Stored items
----
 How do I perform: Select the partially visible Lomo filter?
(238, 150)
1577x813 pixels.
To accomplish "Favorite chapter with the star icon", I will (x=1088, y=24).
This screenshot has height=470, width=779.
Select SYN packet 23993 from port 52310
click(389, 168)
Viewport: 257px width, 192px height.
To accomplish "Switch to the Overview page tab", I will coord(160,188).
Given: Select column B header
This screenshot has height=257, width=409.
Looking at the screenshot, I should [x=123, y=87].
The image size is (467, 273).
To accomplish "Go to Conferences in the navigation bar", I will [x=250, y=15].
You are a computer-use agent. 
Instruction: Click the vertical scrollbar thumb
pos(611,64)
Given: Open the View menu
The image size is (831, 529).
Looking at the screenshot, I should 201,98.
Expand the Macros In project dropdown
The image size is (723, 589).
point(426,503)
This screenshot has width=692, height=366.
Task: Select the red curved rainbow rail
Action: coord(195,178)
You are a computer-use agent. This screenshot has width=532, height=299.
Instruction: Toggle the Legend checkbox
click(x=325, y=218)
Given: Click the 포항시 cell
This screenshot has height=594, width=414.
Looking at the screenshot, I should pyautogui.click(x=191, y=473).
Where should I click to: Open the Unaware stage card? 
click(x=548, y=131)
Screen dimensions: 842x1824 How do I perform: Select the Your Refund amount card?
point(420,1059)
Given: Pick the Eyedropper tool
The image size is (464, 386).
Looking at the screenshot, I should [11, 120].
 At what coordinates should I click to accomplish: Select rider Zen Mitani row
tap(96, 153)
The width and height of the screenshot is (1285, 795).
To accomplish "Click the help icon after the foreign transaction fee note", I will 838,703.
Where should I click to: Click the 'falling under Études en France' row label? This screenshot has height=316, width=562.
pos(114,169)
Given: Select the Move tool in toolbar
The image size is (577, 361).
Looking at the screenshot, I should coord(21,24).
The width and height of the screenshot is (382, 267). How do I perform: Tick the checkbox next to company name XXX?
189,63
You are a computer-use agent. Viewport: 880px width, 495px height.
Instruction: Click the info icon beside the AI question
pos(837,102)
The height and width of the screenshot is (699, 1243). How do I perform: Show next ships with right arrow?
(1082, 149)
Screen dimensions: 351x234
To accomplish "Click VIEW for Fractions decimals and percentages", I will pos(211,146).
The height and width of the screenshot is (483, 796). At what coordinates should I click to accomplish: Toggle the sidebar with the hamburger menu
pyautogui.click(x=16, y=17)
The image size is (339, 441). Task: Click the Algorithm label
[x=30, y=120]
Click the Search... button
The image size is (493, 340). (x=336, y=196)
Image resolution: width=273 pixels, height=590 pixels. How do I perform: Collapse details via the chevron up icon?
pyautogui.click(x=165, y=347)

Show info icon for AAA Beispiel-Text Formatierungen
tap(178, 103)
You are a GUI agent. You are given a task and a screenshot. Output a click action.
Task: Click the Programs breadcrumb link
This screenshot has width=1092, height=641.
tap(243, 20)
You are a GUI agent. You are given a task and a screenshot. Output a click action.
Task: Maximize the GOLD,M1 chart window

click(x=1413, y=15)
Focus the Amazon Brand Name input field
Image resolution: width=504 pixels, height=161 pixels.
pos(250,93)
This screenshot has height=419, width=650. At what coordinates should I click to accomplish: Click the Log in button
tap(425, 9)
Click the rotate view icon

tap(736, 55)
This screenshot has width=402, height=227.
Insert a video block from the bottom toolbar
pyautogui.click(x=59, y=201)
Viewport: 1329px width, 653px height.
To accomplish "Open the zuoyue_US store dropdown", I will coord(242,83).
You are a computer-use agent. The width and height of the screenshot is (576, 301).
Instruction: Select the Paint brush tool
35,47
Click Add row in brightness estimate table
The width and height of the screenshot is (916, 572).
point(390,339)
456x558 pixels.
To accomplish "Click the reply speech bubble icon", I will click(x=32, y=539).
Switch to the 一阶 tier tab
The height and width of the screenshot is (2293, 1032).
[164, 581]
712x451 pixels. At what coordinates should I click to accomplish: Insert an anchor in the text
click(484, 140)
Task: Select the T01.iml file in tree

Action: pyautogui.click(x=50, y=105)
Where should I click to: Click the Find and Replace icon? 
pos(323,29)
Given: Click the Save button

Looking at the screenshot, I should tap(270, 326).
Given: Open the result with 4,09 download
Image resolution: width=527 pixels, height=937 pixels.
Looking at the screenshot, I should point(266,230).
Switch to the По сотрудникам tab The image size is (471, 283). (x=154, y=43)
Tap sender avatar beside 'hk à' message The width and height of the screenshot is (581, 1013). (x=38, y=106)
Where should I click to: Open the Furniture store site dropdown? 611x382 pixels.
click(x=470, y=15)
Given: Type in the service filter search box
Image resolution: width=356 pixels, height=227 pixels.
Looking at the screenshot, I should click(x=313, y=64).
----
• WORK REQUEST
Line by line, transcribe the data exactly.

• TASK OUTPUT
 How do I perform: Select the partially visible Lomo filter?
(238, 150)
1577x813 pixels.
To accomplish "Favorite chapter with the star icon", I will (x=1088, y=24).
This screenshot has height=470, width=779.
Select SYN packet 23993 from port 52310
click(389, 168)
Viewport: 257px width, 192px height.
To accomplish "Switch to the Overview page tab", I will coord(160,188).
Given: Select column B header
This screenshot has height=257, width=409.
Looking at the screenshot, I should [x=123, y=87].
The image size is (467, 273).
To accomplish "Go to Conferences in the navigation bar", I will [x=250, y=15].
You are a computer-use agent. 
Instruction: Click the vertical scrollbar thumb
pos(611,64)
Given: Open the View menu
The image size is (831, 529).
Looking at the screenshot, I should 201,98.
Expand the Macros In project dropdown
The image size is (723, 589).
point(426,503)
This screenshot has width=692, height=366.
Task: Select the red curved rainbow rail
Action: coord(195,178)
You are a computer-use agent. This screenshot has width=532, height=299.
Instruction: Toggle the Legend checkbox
click(x=325, y=218)
Given: Click the 포항시 cell
This screenshot has height=594, width=414.
Looking at the screenshot, I should pyautogui.click(x=191, y=473).
Where should I click to: Open the Unaware stage card? 
click(x=548, y=131)
Screen dimensions: 842x1824 How do I perform: Select the Your Refund amount card?
point(420,1059)
Given: Pick the Eyedropper tool
The image size is (464, 386).
Looking at the screenshot, I should [11, 120].
 At what coordinates should I click to accomplish: Select rider Zen Mitani row
tap(96, 153)
The width and height of the screenshot is (1285, 795).
To accomplish "Click the help icon after the foreign transaction fee note", I will 838,703.
Where should I click to: Click the 'falling under Études en France' row label? This screenshot has height=316, width=562.
pos(114,169)
Given: Select the Move tool in toolbar
The image size is (577, 361).
Looking at the screenshot, I should coord(21,24).
The width and height of the screenshot is (382, 267). How do I perform: Tick the checkbox next to company name XXX?
189,63
You are a computer-use agent. Viewport: 880px width, 495px height.
Instruction: Click the info icon beside the AI question
pos(837,102)
The height and width of the screenshot is (699, 1243). How do I perform: Show next ships with right arrow?
(1082, 149)
Screen dimensions: 351x234
To accomplish "Click VIEW for Fractions decimals and percentages", I will pos(211,146).
The height and width of the screenshot is (483, 796). At what coordinates should I click to accomplish: Toggle the sidebar with the hamburger menu
pyautogui.click(x=16, y=17)
The image size is (339, 441). Task: Click the Algorithm label
[x=30, y=120]
Click the Search... button
The image size is (493, 340). (x=336, y=196)
Image resolution: width=273 pixels, height=590 pixels. How do I perform: Collapse details via the chevron up icon?
pyautogui.click(x=165, y=347)

Show info icon for AAA Beispiel-Text Formatierungen
tap(178, 103)
You are a GUI agent. You are given a task and a screenshot. Output a click action.
Task: Click the Programs breadcrumb link
This screenshot has width=1092, height=641.
tap(243, 20)
You are a GUI agent. You are given a task and a screenshot. Output a click action.
Task: Maximize the GOLD,M1 chart window

click(x=1413, y=15)
Focus the Amazon Brand Name input field
Image resolution: width=504 pixels, height=161 pixels.
pos(250,93)
This screenshot has height=419, width=650. At what coordinates should I click to accomplish: Click the Log in button
tap(425, 9)
Click the rotate view icon

tap(736, 55)
This screenshot has width=402, height=227.
Insert a video block from the bottom toolbar
pyautogui.click(x=59, y=201)
Viewport: 1329px width, 653px height.
To accomplish "Open the zuoyue_US store dropdown", I will coord(242,83).
You are a computer-use agent. The width and height of the screenshot is (576, 301).
Instruction: Select the Paint brush tool
35,47
Click Add row in brightness estimate table
The width and height of the screenshot is (916, 572).
point(390,339)
456x558 pixels.
To accomplish "Click the reply speech bubble icon", I will click(x=32, y=539).
Switch to the 一阶 tier tab
The height and width of the screenshot is (2293, 1032).
[164, 581]
712x451 pixels. At what coordinates should I click to accomplish: Insert an anchor in the text
click(484, 140)
Task: Select the T01.iml file in tree

Action: pyautogui.click(x=50, y=105)
Where should I click to: Click the Find and Replace icon? 
pos(323,29)
Given: Click the Save button

Looking at the screenshot, I should tap(270, 326).
Given: Open the result with 4,09 download
Image resolution: width=527 pixels, height=937 pixels.
Looking at the screenshot, I should point(266,230).
Switch to the По сотрудникам tab The image size is (471, 283). (x=154, y=43)
Tap sender avatar beside 'hk à' message The width and height of the screenshot is (581, 1013). (x=38, y=106)
Where should I click to: Open the Furniture store site dropdown? 611x382 pixels.
click(x=470, y=15)
Given: Type in the service filter search box
Image resolution: width=356 pixels, height=227 pixels.
Looking at the screenshot, I should click(x=313, y=64).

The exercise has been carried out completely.